TASK DIRECTIONS: Reproduce the data below verbatim, from its first line through the line containing "tap(853, 396)".

EXTRACTED INFORMATION:
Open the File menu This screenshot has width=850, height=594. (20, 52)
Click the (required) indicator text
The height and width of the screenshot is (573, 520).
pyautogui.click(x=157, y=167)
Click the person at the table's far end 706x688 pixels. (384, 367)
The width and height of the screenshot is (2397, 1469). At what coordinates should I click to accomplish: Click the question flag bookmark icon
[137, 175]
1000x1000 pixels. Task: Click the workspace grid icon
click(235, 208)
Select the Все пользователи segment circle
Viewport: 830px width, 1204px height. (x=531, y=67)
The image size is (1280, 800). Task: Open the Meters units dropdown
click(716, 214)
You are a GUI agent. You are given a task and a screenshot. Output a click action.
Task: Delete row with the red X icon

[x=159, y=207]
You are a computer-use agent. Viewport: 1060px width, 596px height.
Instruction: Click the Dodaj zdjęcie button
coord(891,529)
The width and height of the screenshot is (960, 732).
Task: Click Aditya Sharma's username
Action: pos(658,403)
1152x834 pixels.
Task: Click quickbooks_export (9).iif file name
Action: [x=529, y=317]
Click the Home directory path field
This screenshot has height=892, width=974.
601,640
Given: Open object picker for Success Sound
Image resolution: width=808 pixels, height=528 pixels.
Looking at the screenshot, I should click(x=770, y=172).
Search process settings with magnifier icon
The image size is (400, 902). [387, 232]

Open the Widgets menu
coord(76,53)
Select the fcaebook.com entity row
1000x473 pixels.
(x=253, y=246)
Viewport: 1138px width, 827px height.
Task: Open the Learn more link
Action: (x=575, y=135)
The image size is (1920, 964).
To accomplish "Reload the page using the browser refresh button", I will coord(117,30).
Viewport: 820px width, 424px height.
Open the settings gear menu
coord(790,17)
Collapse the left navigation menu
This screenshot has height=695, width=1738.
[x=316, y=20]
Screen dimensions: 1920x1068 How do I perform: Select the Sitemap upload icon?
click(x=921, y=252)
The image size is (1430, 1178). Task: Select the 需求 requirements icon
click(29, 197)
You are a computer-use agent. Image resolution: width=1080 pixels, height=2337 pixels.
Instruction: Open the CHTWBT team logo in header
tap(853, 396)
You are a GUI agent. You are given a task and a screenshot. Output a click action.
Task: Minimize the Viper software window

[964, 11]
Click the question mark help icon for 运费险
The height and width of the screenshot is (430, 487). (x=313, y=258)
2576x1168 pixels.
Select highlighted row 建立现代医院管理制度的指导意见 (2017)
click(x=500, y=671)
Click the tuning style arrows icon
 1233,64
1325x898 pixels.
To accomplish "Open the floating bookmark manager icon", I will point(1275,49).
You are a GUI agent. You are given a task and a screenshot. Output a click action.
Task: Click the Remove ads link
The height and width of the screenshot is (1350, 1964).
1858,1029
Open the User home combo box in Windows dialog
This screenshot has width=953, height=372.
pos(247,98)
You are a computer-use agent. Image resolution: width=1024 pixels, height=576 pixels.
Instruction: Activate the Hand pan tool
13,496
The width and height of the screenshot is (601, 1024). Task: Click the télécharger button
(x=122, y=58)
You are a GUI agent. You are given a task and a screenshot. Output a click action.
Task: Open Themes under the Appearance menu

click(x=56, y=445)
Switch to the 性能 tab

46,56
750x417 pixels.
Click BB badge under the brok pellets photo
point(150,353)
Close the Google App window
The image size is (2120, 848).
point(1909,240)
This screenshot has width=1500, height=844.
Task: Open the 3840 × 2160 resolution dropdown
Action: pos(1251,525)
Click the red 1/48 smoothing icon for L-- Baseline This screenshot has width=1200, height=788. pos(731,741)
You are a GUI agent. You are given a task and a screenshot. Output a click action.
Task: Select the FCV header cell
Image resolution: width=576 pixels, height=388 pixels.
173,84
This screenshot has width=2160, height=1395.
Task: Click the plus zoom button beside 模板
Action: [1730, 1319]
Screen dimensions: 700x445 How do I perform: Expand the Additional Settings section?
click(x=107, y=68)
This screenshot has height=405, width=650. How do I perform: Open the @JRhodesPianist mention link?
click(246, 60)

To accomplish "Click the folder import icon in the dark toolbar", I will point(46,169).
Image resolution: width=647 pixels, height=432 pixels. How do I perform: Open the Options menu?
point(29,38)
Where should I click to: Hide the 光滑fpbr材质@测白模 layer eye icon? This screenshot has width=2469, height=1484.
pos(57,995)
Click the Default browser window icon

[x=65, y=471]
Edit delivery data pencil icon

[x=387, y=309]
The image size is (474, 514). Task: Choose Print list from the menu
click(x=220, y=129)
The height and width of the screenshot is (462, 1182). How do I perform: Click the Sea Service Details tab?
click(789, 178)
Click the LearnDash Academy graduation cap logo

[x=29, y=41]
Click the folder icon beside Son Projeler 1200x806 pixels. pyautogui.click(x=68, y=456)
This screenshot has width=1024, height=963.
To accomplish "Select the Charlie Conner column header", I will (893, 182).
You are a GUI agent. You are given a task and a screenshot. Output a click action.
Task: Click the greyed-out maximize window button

EXERCISE RESPONSE:
Open the File menu This screenshot has width=850, height=594. (20, 52)
Click the (required) indicator text
The height and width of the screenshot is (573, 520).
pyautogui.click(x=157, y=167)
Click the person at the table's far end 706x688 pixels. (384, 367)
The width and height of the screenshot is (2397, 1469). At what coordinates should I click to accomplish: Click the question flag bookmark icon
[137, 175]
1000x1000 pixels. Task: Click the workspace grid icon
click(235, 208)
Select the Все пользователи segment circle
Viewport: 830px width, 1204px height. (x=531, y=67)
The image size is (1280, 800). Task: Open the Meters units dropdown
click(716, 214)
You are a GUI agent. You are given a task and a screenshot. Output a click action.
Task: Delete row with the red X icon

[x=159, y=207]
You are a computer-use agent. Viewport: 1060px width, 596px height.
Instruction: Click the Dodaj zdjęcie button
coord(891,529)
The width and height of the screenshot is (960, 732).
Task: Click Aditya Sharma's username
Action: pos(658,403)
1152x834 pixels.
Task: Click quickbooks_export (9).iif file name
Action: [x=529, y=317]
Click the Home directory path field
This screenshot has height=892, width=974.
601,640
Given: Open object picker for Success Sound
Image resolution: width=808 pixels, height=528 pixels.
Looking at the screenshot, I should click(x=770, y=172).
Search process settings with magnifier icon
The image size is (400, 902). [387, 232]

Open the Widgets menu
coord(76,53)
Select the fcaebook.com entity row
1000x473 pixels.
(x=253, y=246)
Viewport: 1138px width, 827px height.
Task: Open the Learn more link
Action: (x=575, y=135)
The image size is (1920, 964).
To accomplish "Reload the page using the browser refresh button", I will coord(117,30).
Viewport: 820px width, 424px height.
Open the settings gear menu
coord(790,17)
Collapse the left navigation menu
This screenshot has height=695, width=1738.
[x=316, y=20]
Screen dimensions: 1920x1068 How do I perform: Select the Sitemap upload icon?
click(x=921, y=252)
The image size is (1430, 1178). Task: Select the 需求 requirements icon
click(29, 197)
You are a computer-use agent. Image resolution: width=1080 pixels, height=2337 pixels.
Instruction: Open the CHTWBT team logo in header
tap(853, 396)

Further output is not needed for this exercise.